Information: The New Language of Science
Source: https://archive.org/details/informationnewla0000vonb ↗
Von Baeyer, a physicist at the College of William and Mary, writes a broad popular history of information as a scientific concept — from Boltzmann's statistical mechanics and the entropy connection, through Shannon's mathematical theory, to quantum information and the holographic principle.
The book's strength is its range: it treats thermodynamics, genetics, neuroscience, and quantum computing as chapters in a single story about how information became the unifying concept of modern science.
Von Baeyer is careful to distinguish between the colloquial sense of "information" and its technical meanings in different fields, a distinction many popular accounts blur.
The writing is accessible without sacrificing rigour, making it a reliable introduction for readers coming to information theory from any direction.
It occupies a useful middle ground between Shannon's original papers and the more specialised treatments that followed.
Central argument
Von Baeyer argues that information is not merely a metaphor borrowed across disciplines but a genuine unifying scientific concept — one that connects Boltzmann's entropy, Shannon's communication theory, genetics, and quantum mechanics into a single coherent framework. The central thesis is that 'information' underwent a transformation from a loose colloquial term into a precise technical quantity, and that this shift has reorganised how science understands physical reality itself, up to and including the holographic principle's claim that the universe's content can be described as information encoded on a boundary surface. The book traces this arc as intellectual history, showing how each field independently converged on information as its foundational currency.
Critique
Because the book was published in 2003, its treatment of quantum information and complexity stops short of developments — in quantum error correction, algorithmic information theory, and the black hole information paradox — that have since sharpened or complicated the very unifications it celebrates. More substantively, von Baeyer's ambition to tell a single story across thermodynamics, genetics, neuroscience, and quantum computing risks papering over the fact that 'information' is not technically the same quantity in each of these domains; the entropy of a thermodynamic system and the Shannon entropy of a message share mathematical form but not physical interpretation, and a popular history may not be the right format to hold that tension honestly.

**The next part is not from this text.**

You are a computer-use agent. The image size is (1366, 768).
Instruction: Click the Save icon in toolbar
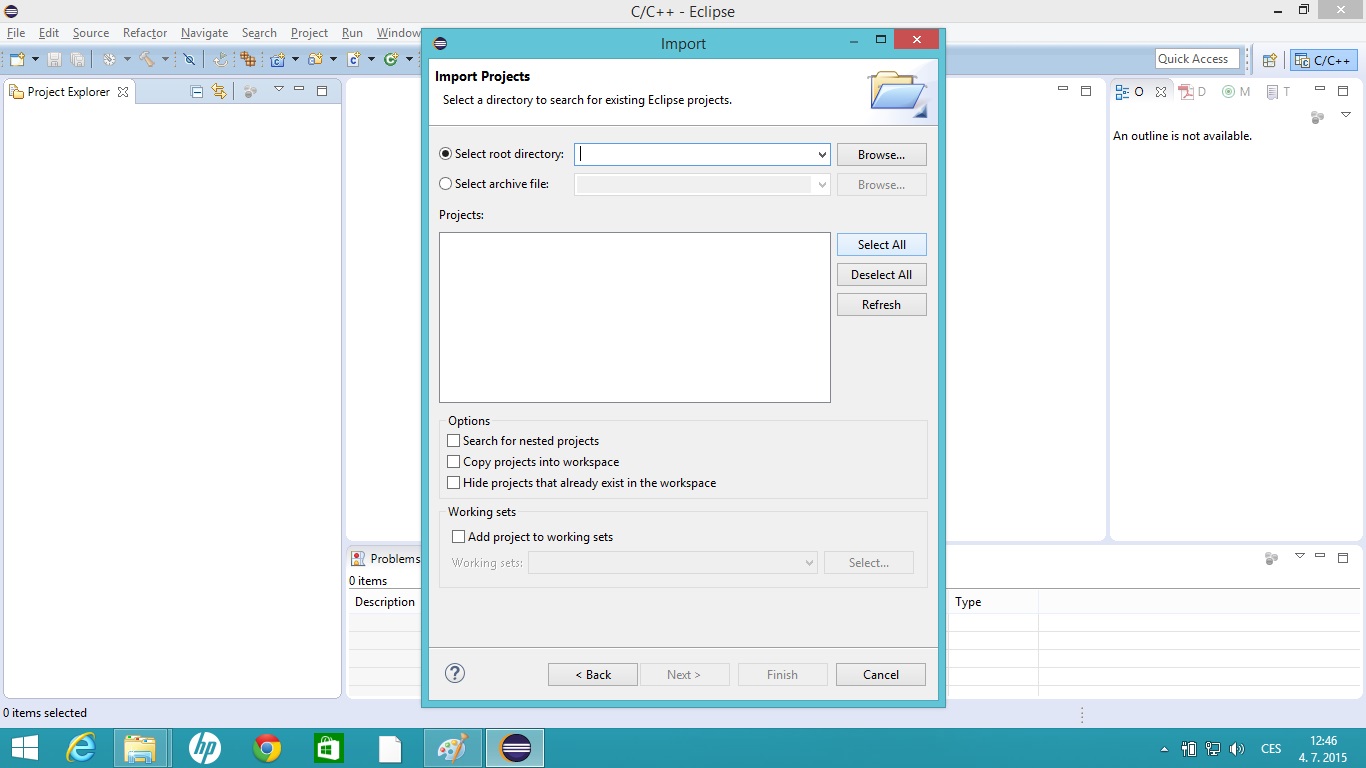54,60
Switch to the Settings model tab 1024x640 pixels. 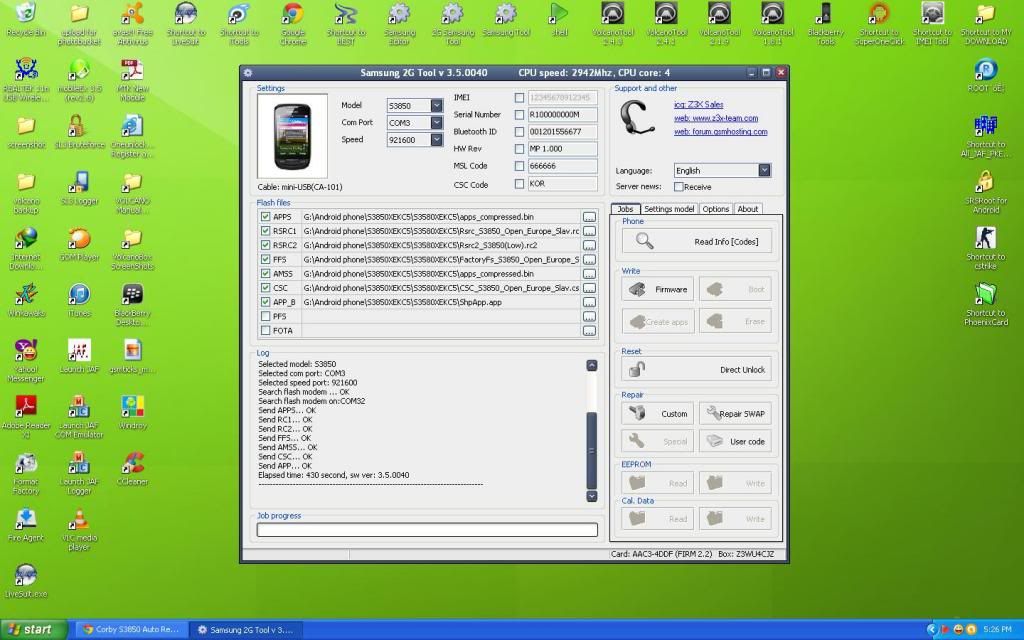668,209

Why it matters for product
The book's core move — distinguishing between colloquial and technical meanings of a concept that everyone thinks they already understand — is directly applicable to how product leaders handle metrics and data culture: teams routinely conflate 'having data' with 'having information,' and von Baeyer's framework provides intellectual grounding for demanding precision about what a given signal actually measures and what decisions it can legitimately inform. More concretely, the idea that information is a physical constraint, not an abstract resource, reframes prioritisation: just as Shannon showed that channel capacity is a hard limit, product organisations have finite cognitive and coordination bandwidth, and treating that as an engineering problem rather than a motivation problem changes how you design team structures and discovery processes.